New S.C. Sen. Scott says debt is biggest threat to U.S. security

 

The State (Columbia, S.C.)

U.S. Sen. Tim Scott has the jokes down pat in his new job.

Still in his first week in the Senate, the North Charleston Republican teased Columbia Rotary Club president J.T. Gandolfo Monday about the car dealer’s support of Notre Dame’s college football title hopes before discussing how to reduce the deficit.

“It might take hitting the wall at 90 mph more than once,” Scott told a few hundred Rotarians Monday. “The United States’ greatest threat to our national security isn’t Iran or North Korea. It’s our debt.”

Embarking on a statewide listening tour, Scott also took questions from the audience.

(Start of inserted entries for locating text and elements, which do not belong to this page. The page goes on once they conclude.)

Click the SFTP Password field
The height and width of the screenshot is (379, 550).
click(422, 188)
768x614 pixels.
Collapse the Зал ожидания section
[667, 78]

One questioner suggested voters who receive government benefits rejected GOP presidential candidate Mitt Romney because they did not want to go back to work.

The new senator delicately answered that he wants to reduce dependence on government assistance, including backing efforts to cut the number of weeks the jobless can receive unemployment checks, while reminding his listeners that most of those receiving benefits are getting Social Security.

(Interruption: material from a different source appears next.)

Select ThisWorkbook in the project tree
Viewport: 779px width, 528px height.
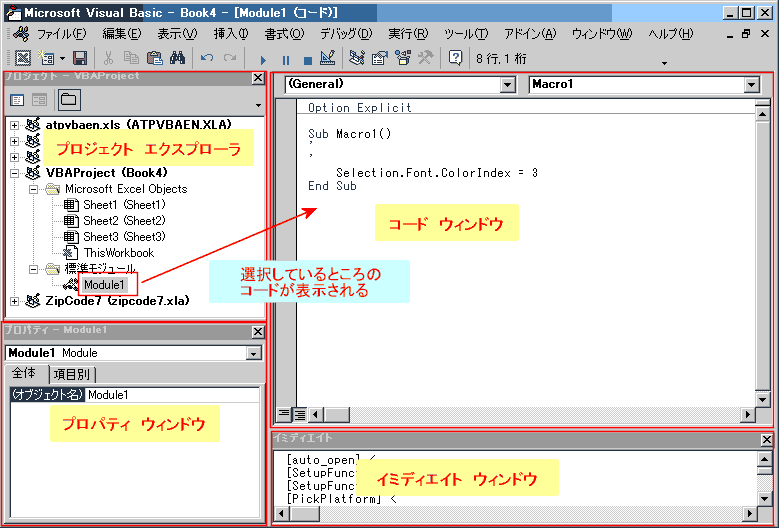point(119,253)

“Most people want a better life … and we need to motivate people in that direction,” said Scott, South Carolina’s former 1st District congressman.

Gov. Nikki Haley appointed Scott to succeed Republican Jim DeMint of Greenville, who resigned to head the Heritage Foundation, a conservative think tank. Scott, the first African-American U.S. senator from the South since Reconstruction, was sworn in Thursday.

He will get an early test on a couple of key national security votes. President Barack Obama Monday nominated former U.S. Sen. Chuck Hagel, R-Neb., for secretary of defense and counterterrorism adviser John Brennan to become the director of the Central Intelligence Agency.

Of Hagel, Scott said he is “probably not heading in his direction right now, but things could change. … I want hear his response to the criticisms.” Republicans have questioned Hagel’s support for Israel and fear the former senator would support defense cuts.

Brennan “served well it seems” over a 25-year CIA career, Scott said. But Scott added he wants to know more about accusations that Brennan was connected to waterboarding of prisoners after 9/11. The Obama Administration said Brennan opposed waterboarding.

Scott said he thinks it is unfortunate that some groups focus on his race.

Last week, NAACP president Benjamin Jealous said Scott did not support civil rights, citing his “F” grade on the group’s 2011 legislative report card. Scott said he does not see how opposing collective bargaining and stricter environmental regulations, two topics of the report card, is anti-civil rights. He said he wants to focus on creating jobs and balancing the budget.

“I am probably the end product of the evolution of South Carolina,” Scott told reporters after the speech. “For me to have a discussion about race really is a distraction from the real conversation.”